Each year we get a nugget or two like that. A few years ago, my older sister asked if my youngest niece told me about her paper. She put my niece on the phone. In her class, the teacher instructed them to write what they did/liked about the winter holiday. My niece wrote about our Christmas Eve traditions, cookie baking, watching Snoopy, sledding, and eating. I was a proud auntie. Her teacher gave her a good grade and told her she went out and bought A Charlie Brown (Snoopy) Christmas – another convert!
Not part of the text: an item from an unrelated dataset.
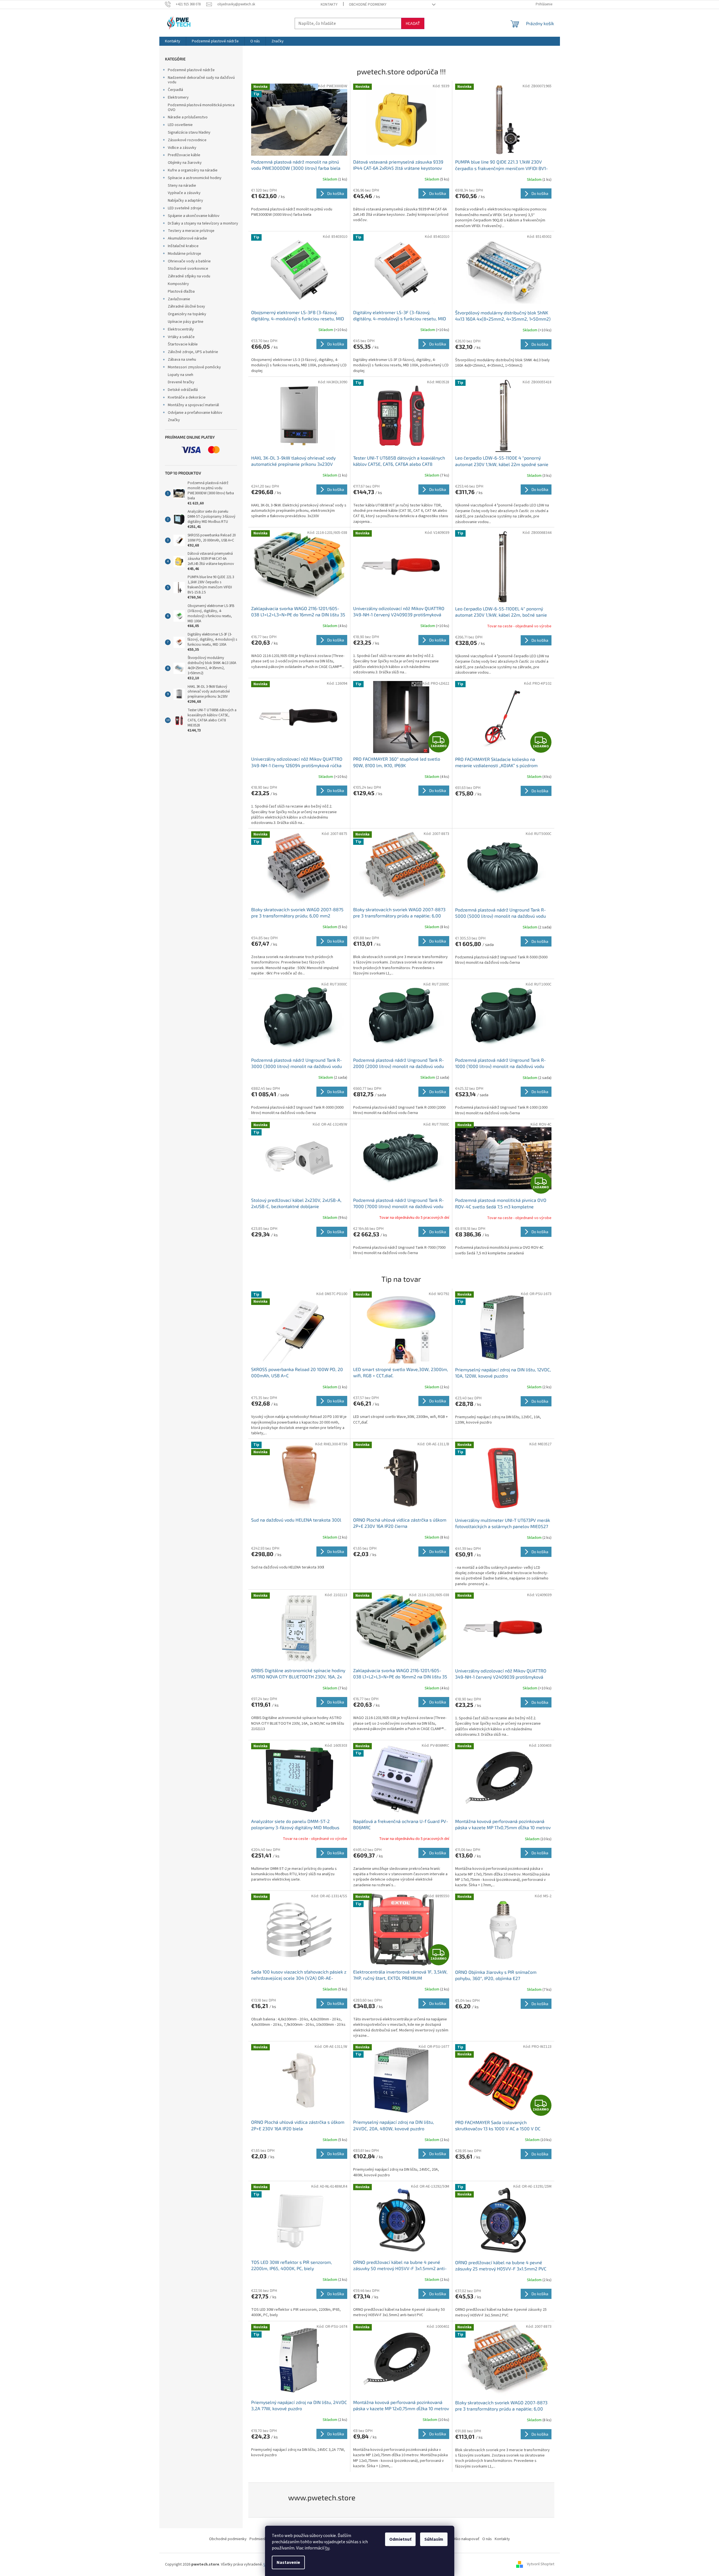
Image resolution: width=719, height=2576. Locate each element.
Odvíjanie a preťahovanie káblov (195, 412)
As my babies are turning into teenagers and young adults, I am happy to see them carry on the traditions in my absence. When we’re together, even though they are older, that child like innocence returns. We honor the memories of those that we loved but are no longer with us. Yet we make sure the tradition grows with us instead of crippling us. The old and young generations come together, singing, dancing (funny watching them show my mom the cupid shuffle and wobble dance), and remember that distance can’t break the bond of family. That is why this is my favorite time of year. I go through old holiday cards, watching friends’ family grow, reading holiday update letters of where people are, what happened this year and despite life’s ups and downs, they are grateful for the gift of friendship. I have drawings from my babies when they were little, ornaments they made are always proudly displayed. Ornaments and gifts received from friends make the annual pilgrimage to my end tables, book shelves and dressers. I have blogged it and said it numerous times before, people are your greatest asset. I have been blessed in abundance with loving and supporting friends and family that neither time nor distance can break the bond. This time of the year especially, I am reminded of that and truly grateful. “To be without friends is a serious poverty.”